▶ **Extracted text**:
John Sanda's blog: refactoring

In his book, xUnit Test Patterns, Gerard Meszaros provides an in-depth, analytical discourse on unit testing patterns. Meszaros provides prerequisite information before getting into the patterns. There is a section on test fixtures that I found particularly useful. He defines a test fixture as everything that we need to exercise the system under test (SUT) - in other words, the pre-conditions of the test. Let's suppose we are testing an XML parser. Our test fixture will include an XML document that will be fed to the parser. The fixture setup is the part of the test logic that is executed to set up the test fixture. Continuing with our parser example, our fixture setup might require reading an XML document from the file system, or it may involve constructing a document in memory at runtime. After defining some terminology, Meszaros goes through common test fixture strategies. These strategies lay the ground work for the patterns discussed in the book. In fact, it quickly becomes apparent that understanding these strategies plays a big role in getting the most out of these patterns.

Transient Fresh Fixture
A transient fresh fixture exists only in memory and only during the test in which it is used. It does not outlive the test. Fixture tear down is implicit (assuming a language that provides garbage collection). The fixture is created at the start of the test, and it is discarded at the end of the test. Each test creates its own fixture. In other words, The test creates the objects that it needs. Creation of those objects might be delegated to some helper object, but it is the test itself that is initiating the creation. The test does not re-use any part of a pre-built fixture or a fixture from another test. If we elect to use a transient fixture for our XML parser, then the test must create the document that will be fed to the parser. The primary disadvantafge of a transient fresh fixture is that it must be created for each and every test. In some situations this may lead to performance degradation. Despite this potential drawback, transient fresh fixtures offer the best avenue for keeping fixture logic clear and simple and thus, resulting in tests as documentation. The benefits of not having to deal with tear down logic simply cannot be overstated.

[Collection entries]

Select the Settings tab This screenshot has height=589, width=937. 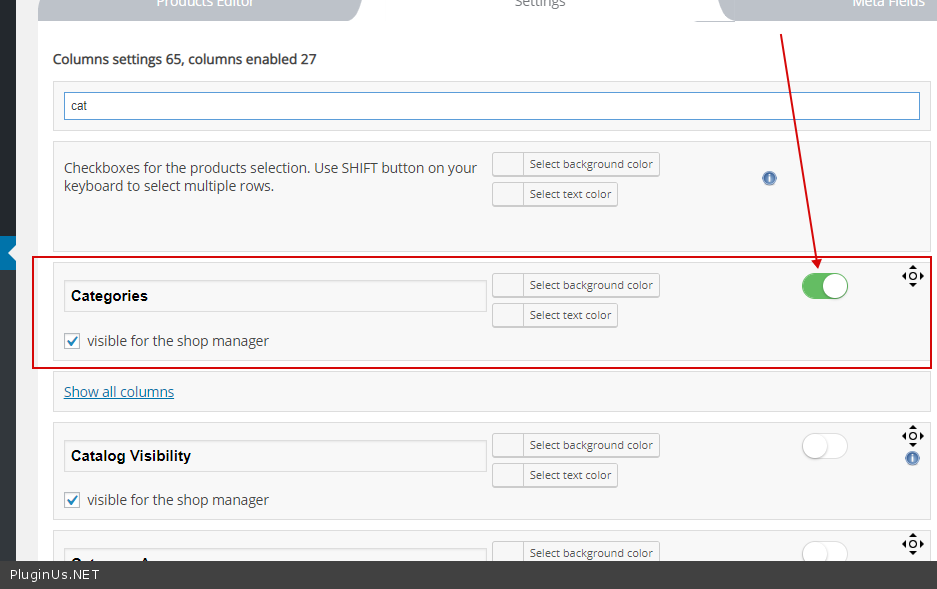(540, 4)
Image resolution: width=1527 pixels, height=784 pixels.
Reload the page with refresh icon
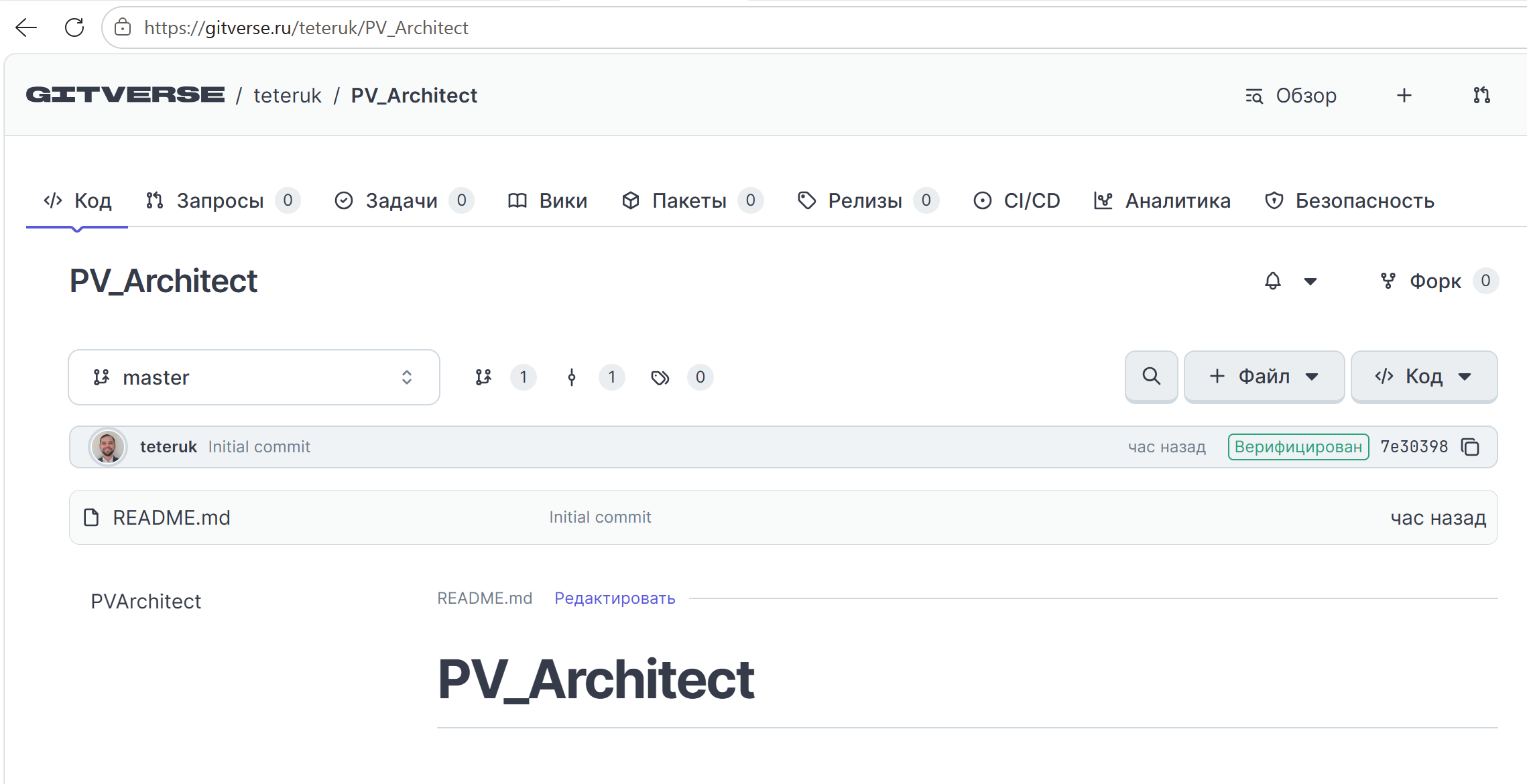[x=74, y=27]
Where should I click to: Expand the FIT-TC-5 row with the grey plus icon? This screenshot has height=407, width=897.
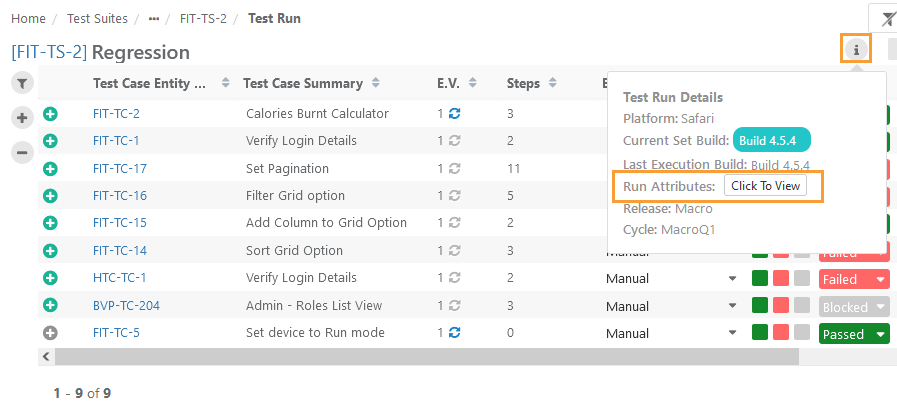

▶ **Short task 1**:
According to the blog post on test fixtures, what is the primary disadvantage of a transient fresh fixture?
▶ **Short task 2**:
Scale the coordinates in the answers of the collection entries by 0.85, rounding to whole numbers with halves rounded up. Rewrite only the entry lines from the line with "Image resolution: width=1527" through the end of the entries, requests included, and leave the pictures out.

▶ **Correct output 1**:
It must be created for each and every test.

▶ **Correct output 2**:
Image resolution: width=1527 pixels, height=784 pixels.
Reload the page with refresh icon
[x=63, y=23]
Where should I click to: Expand the FIT-TC-5 row with the grey plus icon? This screenshot has height=407, width=897.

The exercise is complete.